Minggu, 29 Desember 2019

Kebun Energi : Mananam Kaliandra atau Gliricidae ?

Setiap tanaman memiliki lokasi optimum untuk pertumbuhannya. Walaupun bisa tumbuh kalau bukan pada lokasi optimumnya maka hasilnya juga tidak sebaik lokasi optimumnya. Tanaman yang ditanam pada lokasi optimalnya maka besar harapan untuk mencapai hasil optimalnya, baik kayu, buah, bunga dan sebagainya. Apabila menanam teh, apel, atau edelweiss di dataran rendah atau bahkan di pesisir laut maka hampir mustahil untuk mendapat hasil optimumnya, bahkan mungkin malah layu dan mati. Pemilihan lokasi terbaik yang sesuai dengan karakteristik tanaman adalah hal penting untuk mendapatkan hasil optimum dari budidaya tersebut.
Gliricidae di pinggir pantai Depok, Bantul, Yogyakarta

Kaliandra di lereng gunung Merapi, Magelang, Jawa Tengah
Demikian juga dengan kebun energi. Selain pemilihan spesies tanaman yang ditanam, lokasi kebun seharusnya juga diperhatikan terkait akan jenis tanaman yang akan ditanam tersebut. Kebun energi pada umumnya menggunakan tanaman rotasi cepat dari jenis leguminoceae (polong-polongan) karena memiliki banyak keunggulan antara lain, usia panen cepat (rata-rata hanya 2 tahun), perawatan sangat mudah, tidak perlu replanting hingga belasan tahun, akarnya bisa menyerap nitrogen dari atmosfer sehingga menyuburkan tanah, akarnya juga kuat sehingga mampu menahan erosi, tanaman juga sangat efisien dalam penggunaan air sehingga bisa ditanam di daerah tandus sekalipun, daunnya untuk pakan ternak bernutrisi tinggi, dan bunganya untuk peternakan lebah madu. Singkatnya untuk optimalisasi pemanfaatan lahan tersebut maka kebun energi diintegrasikan dengan usaha peternakan.

(Entri Tersimpan)
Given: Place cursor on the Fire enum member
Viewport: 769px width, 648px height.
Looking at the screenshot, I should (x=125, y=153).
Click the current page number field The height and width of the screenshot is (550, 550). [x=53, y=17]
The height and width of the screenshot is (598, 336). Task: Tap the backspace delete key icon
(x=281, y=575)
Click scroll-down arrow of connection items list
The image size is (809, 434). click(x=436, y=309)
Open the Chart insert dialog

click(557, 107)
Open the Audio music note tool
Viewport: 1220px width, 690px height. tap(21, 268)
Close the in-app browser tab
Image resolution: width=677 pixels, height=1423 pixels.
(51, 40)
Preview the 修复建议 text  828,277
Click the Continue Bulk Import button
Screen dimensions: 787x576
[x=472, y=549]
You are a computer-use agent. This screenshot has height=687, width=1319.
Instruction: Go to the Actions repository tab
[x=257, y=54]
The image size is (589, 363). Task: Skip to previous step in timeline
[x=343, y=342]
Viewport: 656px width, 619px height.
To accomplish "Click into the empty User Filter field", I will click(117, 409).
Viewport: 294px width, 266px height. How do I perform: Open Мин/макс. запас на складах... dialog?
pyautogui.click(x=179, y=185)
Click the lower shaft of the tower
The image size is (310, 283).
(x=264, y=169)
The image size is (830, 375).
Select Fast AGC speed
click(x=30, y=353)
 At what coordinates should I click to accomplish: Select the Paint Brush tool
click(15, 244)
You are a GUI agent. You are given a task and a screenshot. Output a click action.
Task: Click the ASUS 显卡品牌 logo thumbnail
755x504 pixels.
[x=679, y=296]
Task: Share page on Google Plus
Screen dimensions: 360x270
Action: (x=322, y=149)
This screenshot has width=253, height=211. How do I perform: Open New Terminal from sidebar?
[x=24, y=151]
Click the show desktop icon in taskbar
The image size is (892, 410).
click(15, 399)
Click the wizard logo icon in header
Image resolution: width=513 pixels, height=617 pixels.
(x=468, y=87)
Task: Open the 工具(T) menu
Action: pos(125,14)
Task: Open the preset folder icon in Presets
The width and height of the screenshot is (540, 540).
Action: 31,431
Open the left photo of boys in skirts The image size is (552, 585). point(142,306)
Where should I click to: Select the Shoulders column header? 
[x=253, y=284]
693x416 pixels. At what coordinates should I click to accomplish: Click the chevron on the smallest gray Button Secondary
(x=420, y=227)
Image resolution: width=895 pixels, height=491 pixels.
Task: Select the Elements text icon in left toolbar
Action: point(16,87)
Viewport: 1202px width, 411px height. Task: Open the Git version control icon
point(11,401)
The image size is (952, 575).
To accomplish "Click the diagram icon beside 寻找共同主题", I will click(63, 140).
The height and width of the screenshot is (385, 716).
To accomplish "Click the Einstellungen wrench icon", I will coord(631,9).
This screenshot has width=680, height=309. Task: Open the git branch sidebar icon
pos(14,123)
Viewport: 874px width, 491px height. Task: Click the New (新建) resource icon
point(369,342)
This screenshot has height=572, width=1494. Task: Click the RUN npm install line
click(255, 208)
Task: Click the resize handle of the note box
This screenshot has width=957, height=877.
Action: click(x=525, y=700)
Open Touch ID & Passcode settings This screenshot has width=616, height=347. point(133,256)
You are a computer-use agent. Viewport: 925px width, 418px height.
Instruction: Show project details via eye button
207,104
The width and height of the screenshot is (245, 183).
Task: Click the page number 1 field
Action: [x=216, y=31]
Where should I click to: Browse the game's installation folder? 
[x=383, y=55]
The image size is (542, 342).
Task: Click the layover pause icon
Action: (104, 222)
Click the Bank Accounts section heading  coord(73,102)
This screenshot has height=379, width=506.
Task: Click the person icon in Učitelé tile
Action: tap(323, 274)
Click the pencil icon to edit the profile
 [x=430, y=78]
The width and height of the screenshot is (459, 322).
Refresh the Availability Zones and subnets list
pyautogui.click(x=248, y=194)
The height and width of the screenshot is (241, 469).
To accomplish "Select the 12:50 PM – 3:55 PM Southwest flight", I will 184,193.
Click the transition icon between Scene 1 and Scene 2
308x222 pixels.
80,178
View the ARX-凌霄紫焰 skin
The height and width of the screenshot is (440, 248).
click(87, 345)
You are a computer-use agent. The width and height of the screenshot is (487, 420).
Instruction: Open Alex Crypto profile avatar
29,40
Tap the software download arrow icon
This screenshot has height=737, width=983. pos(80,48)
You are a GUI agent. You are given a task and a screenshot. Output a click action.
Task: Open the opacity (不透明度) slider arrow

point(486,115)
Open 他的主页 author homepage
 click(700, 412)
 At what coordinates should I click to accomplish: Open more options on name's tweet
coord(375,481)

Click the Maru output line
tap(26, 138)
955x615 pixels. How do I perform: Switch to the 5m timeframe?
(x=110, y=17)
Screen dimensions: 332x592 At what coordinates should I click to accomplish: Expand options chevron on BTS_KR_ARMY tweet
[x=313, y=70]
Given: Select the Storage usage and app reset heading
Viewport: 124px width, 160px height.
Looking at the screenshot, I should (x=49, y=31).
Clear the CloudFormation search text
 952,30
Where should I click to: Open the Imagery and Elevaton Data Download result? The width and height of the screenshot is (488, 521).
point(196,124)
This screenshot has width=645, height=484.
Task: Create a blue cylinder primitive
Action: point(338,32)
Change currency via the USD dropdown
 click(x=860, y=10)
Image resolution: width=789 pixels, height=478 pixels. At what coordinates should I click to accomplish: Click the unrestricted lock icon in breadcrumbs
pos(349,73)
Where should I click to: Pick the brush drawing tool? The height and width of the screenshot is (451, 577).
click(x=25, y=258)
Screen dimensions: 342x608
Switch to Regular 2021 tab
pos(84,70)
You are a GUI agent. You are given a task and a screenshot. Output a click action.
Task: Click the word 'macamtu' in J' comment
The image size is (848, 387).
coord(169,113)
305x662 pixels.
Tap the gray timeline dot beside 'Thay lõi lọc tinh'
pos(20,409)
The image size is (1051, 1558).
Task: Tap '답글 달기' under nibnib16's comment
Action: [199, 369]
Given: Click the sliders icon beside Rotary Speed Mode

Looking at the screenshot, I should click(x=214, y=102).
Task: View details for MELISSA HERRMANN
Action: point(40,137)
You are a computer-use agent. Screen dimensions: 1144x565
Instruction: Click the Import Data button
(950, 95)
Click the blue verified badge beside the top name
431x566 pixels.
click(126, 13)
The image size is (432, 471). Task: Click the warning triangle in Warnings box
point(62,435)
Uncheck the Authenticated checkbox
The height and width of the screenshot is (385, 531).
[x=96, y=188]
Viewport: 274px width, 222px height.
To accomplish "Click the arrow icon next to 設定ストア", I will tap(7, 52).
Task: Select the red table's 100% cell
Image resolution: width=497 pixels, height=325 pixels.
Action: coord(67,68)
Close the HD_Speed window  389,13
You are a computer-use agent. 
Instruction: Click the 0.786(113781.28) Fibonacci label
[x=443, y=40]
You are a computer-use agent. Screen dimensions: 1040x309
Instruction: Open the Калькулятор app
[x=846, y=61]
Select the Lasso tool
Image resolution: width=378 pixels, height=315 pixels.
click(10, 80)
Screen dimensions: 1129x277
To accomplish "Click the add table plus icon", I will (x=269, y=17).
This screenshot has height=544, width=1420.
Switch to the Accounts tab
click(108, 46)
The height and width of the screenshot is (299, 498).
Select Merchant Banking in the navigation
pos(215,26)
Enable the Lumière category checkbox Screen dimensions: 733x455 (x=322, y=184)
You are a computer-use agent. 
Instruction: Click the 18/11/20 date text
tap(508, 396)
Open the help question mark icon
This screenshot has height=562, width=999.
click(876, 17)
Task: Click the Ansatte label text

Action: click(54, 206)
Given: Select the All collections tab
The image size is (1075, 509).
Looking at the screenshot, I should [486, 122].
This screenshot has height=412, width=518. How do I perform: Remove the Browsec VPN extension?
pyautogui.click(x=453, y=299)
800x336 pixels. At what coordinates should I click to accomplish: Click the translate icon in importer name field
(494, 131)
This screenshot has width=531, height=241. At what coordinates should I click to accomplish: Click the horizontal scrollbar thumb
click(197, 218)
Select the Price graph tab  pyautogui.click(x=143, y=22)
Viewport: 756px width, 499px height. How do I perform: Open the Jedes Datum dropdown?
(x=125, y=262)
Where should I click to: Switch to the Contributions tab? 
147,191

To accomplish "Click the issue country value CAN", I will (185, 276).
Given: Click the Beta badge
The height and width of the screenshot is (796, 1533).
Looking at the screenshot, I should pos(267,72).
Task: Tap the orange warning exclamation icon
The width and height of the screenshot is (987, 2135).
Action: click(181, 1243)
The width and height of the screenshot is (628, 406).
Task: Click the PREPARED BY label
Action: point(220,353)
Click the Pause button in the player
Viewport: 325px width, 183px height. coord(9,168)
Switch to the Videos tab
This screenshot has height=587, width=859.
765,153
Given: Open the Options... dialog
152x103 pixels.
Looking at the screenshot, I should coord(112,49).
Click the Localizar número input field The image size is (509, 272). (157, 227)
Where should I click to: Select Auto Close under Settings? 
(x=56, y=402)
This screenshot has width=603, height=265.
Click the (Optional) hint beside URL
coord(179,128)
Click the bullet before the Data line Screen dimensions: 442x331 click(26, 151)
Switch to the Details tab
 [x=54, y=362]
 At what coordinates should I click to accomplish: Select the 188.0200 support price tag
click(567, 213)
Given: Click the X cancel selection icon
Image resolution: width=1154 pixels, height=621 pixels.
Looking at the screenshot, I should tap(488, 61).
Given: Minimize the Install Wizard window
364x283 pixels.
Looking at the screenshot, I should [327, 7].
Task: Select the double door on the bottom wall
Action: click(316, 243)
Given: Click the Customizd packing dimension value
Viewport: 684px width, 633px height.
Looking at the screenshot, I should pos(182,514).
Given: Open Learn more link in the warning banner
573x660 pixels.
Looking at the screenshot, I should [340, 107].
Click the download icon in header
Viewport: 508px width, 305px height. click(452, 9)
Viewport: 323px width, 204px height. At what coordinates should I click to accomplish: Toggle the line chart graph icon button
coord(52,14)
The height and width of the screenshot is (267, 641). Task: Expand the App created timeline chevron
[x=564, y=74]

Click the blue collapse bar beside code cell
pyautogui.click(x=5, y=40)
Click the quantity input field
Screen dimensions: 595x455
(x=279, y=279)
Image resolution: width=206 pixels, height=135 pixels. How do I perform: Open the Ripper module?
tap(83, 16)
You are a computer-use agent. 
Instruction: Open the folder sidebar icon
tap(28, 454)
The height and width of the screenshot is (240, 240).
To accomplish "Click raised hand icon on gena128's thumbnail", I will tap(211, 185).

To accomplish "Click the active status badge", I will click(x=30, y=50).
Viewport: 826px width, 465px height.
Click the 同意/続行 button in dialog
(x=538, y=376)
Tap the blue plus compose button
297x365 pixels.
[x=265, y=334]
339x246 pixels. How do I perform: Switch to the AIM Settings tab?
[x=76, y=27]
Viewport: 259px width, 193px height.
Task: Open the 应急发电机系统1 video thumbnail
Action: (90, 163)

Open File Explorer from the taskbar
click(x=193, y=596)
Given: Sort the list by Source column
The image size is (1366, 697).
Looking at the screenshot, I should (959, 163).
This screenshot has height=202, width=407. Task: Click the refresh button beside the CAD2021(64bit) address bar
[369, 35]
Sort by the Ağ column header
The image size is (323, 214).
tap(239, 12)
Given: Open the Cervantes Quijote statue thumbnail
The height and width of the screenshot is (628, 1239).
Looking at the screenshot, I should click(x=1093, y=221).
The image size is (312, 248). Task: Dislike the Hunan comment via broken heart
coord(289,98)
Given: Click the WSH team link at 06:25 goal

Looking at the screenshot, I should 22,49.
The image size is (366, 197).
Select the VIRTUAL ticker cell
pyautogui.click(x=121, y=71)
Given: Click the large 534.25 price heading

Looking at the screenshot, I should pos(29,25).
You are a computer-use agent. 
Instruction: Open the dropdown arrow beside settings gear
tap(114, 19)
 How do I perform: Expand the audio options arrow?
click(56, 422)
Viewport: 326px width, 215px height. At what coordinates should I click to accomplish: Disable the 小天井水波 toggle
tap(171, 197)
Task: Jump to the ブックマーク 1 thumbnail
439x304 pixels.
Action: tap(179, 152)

Pekerjaan yang Diminta: Salin dengan tepat bagian teks tentang kebun energi dari "Minggu, 29 Desember" sampai "dari budidaya tersebut.". Daftar ini tidak ada hubungannya dengan teks tentang kebun energi.

Jawaban Latihan:
Minggu, 29 Desember 2019

Kebun Energi : Mananam Kaliandra atau Gliricidae ?

Setiap tanaman memiliki lokasi optimum untuk pertumbuhannya. Walaupun bisa tumbuh kalau bukan pada lokasi optimumnya maka hasilnya juga tidak sebaik lokasi optimumnya. Tanaman yang ditanam pada lokasi optimalnya maka besar harapan untuk mencapai hasil optimalnya, baik kayu, buah, bunga dan sebagainya. Apabila menanam teh, apel, atau edelweiss di dataran rendah atau bahkan di pesisir laut maka hampir mustahil untuk mendapat hasil optimumnya, bahkan mungkin malah layu dan mati. Pemilihan lokasi terbaik yang sesuai dengan karakteristik tanaman adalah hal penting untuk mendapatkan hasil optimum dari budidaya tersebut.